Assignment | Starting at the line that contains "Click the reload" and ending at the line that contains "Task: Switch to the BINARY UTILS tab", the lines below are to be given again exactly, with nothing added.
[[ Material supplied open ]]
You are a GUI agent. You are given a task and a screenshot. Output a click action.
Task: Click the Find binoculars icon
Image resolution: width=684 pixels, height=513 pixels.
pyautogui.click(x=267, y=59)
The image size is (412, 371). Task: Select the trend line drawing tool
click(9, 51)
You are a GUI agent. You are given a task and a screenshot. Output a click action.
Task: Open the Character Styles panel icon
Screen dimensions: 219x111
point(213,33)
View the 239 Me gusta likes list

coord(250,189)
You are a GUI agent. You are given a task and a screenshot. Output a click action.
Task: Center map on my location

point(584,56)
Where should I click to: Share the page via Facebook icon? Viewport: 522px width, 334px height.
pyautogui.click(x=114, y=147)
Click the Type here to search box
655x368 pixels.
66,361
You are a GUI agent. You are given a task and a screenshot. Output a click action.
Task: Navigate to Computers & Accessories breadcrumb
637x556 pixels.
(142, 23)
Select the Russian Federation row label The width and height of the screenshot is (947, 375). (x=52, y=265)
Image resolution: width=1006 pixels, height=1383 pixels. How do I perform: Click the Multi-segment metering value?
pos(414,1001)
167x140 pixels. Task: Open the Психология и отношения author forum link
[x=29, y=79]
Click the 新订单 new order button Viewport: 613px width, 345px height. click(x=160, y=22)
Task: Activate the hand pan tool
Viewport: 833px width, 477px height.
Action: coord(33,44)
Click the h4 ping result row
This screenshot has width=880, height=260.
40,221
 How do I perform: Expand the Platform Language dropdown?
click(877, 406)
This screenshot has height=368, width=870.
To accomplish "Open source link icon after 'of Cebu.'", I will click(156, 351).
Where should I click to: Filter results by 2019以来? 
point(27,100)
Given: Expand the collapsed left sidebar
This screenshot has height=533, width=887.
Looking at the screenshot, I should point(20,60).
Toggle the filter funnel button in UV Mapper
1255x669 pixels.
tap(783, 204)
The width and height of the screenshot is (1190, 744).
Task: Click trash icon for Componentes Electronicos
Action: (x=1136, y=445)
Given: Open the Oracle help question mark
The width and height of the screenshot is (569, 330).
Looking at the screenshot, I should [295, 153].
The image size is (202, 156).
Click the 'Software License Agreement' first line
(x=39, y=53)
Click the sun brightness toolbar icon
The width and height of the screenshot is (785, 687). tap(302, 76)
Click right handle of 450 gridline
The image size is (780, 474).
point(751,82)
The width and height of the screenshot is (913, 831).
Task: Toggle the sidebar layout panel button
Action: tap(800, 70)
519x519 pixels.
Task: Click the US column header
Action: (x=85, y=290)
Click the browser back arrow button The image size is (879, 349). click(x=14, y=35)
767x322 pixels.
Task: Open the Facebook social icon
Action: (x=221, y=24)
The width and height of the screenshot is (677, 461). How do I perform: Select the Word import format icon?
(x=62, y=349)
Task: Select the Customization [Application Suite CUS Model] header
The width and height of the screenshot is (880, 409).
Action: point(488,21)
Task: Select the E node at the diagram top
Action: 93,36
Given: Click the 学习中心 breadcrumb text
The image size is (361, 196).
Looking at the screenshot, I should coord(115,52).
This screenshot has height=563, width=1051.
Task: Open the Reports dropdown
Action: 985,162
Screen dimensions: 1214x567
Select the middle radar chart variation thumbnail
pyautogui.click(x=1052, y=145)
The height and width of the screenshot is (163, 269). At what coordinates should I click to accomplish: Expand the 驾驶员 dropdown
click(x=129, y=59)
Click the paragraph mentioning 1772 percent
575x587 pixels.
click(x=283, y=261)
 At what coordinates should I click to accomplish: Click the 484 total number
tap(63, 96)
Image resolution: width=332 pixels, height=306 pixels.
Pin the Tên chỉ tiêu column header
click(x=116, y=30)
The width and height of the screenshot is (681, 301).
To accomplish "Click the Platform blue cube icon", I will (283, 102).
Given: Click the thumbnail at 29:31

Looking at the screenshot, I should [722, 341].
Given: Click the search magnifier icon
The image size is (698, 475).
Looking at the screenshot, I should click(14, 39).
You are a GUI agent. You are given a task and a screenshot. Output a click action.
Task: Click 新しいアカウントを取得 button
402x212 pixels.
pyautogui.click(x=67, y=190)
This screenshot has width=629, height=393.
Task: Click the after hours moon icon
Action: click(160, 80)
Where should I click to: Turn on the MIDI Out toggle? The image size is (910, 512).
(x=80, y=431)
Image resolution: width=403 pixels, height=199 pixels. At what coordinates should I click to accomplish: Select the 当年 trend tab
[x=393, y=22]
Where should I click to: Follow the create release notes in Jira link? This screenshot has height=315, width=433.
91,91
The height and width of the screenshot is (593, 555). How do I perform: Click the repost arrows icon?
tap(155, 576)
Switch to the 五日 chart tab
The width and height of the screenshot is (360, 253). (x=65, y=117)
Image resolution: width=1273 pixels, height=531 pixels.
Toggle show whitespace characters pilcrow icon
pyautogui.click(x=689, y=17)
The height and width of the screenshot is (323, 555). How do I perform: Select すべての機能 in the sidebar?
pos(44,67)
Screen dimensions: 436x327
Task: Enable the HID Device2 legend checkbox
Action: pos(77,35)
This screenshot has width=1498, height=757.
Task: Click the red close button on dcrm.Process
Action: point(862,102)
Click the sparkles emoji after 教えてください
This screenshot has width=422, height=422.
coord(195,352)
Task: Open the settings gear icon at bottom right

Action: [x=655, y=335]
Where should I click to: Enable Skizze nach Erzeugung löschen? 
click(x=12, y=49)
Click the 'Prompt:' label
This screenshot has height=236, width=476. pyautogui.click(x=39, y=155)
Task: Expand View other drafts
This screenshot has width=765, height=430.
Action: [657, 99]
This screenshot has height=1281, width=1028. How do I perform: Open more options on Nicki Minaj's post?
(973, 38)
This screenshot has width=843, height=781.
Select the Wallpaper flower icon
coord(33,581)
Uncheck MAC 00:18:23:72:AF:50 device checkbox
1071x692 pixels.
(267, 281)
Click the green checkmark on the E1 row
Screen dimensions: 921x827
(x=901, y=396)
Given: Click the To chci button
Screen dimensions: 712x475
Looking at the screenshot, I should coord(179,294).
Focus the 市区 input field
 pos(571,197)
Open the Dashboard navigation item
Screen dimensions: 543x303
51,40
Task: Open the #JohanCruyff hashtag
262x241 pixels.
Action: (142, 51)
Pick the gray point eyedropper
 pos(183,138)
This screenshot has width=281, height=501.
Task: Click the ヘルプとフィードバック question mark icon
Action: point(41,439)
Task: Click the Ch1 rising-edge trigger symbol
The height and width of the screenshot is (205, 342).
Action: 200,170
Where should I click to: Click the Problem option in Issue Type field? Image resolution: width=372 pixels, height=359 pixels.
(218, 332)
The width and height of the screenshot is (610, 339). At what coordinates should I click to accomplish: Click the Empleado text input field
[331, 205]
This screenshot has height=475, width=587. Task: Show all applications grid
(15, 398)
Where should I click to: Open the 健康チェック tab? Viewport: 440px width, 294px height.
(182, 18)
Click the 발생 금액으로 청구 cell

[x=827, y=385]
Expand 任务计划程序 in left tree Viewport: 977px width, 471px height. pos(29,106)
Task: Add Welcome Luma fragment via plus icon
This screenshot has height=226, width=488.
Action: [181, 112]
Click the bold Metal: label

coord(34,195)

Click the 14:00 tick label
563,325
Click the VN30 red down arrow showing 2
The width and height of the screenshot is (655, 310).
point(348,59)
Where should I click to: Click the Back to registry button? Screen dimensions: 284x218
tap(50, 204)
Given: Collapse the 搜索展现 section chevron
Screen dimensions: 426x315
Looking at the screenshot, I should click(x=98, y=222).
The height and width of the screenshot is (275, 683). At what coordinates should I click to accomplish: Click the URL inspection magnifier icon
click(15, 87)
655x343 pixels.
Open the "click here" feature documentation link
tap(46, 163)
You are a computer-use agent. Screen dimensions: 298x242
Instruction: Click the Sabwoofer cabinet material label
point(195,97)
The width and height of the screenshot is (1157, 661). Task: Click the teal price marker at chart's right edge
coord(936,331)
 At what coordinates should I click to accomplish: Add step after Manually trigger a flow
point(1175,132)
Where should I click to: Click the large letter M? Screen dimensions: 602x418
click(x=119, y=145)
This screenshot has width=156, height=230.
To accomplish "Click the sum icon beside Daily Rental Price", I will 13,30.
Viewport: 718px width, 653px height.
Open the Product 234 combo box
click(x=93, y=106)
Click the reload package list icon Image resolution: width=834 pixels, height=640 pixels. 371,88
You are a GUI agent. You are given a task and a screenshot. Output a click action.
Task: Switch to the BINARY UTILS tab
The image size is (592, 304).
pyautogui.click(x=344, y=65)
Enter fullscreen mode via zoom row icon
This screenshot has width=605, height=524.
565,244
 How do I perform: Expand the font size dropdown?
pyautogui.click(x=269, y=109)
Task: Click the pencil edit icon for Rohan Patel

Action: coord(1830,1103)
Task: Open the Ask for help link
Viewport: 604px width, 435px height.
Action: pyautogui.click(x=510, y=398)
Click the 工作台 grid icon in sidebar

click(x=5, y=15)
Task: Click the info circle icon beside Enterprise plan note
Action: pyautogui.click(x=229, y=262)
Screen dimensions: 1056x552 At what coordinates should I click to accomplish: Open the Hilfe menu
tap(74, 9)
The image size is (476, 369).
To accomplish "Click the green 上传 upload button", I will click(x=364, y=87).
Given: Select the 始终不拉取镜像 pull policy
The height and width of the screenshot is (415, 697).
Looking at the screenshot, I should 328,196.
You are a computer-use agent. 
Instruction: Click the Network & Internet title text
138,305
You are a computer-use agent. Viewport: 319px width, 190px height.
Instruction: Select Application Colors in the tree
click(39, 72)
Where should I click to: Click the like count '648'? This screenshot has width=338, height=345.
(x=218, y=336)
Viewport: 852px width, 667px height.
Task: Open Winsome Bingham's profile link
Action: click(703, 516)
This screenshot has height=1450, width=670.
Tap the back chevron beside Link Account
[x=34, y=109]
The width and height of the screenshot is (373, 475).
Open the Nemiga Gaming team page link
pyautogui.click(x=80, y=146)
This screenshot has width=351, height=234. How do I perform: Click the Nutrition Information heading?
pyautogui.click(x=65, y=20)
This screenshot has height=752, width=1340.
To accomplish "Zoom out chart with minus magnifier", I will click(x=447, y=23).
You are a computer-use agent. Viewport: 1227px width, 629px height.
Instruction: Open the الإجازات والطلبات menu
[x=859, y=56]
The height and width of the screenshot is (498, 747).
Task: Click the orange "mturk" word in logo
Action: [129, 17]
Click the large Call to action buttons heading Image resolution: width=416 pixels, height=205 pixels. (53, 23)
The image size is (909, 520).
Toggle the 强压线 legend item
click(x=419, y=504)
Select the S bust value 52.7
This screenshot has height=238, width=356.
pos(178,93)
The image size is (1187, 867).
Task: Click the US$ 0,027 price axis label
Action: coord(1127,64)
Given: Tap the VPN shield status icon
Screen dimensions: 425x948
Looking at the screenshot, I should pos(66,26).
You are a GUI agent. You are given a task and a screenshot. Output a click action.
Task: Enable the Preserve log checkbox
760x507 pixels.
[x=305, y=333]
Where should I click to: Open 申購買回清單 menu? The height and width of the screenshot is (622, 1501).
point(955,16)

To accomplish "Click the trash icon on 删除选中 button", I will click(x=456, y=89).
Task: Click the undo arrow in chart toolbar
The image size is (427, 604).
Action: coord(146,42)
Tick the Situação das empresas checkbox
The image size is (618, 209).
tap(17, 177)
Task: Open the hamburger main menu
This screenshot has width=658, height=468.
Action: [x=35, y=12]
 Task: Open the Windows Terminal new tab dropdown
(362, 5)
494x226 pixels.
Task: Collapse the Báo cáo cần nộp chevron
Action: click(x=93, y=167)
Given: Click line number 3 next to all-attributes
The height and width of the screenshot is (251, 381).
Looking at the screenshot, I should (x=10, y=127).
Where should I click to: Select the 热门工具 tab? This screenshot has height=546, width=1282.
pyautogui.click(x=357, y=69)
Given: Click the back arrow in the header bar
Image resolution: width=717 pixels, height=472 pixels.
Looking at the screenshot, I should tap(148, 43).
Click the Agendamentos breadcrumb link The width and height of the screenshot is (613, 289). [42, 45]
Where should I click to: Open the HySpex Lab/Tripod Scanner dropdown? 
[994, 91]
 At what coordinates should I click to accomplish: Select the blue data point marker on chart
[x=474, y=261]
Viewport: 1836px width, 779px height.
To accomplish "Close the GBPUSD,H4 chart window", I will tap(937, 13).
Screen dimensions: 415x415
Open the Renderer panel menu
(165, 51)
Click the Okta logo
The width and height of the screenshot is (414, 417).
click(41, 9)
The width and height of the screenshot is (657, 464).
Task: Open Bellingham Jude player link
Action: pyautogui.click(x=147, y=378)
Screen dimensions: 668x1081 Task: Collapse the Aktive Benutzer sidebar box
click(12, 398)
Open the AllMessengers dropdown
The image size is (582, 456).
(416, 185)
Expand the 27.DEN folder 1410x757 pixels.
[[ Material supplied closed ]]
Response |
Click the reload package list icon Image resolution: width=834 pixels, height=640 pixels. 371,88
You are a GUI agent. You are given a task and a screenshot. Output a click action.
Task: Switch to the BINARY UTILS tab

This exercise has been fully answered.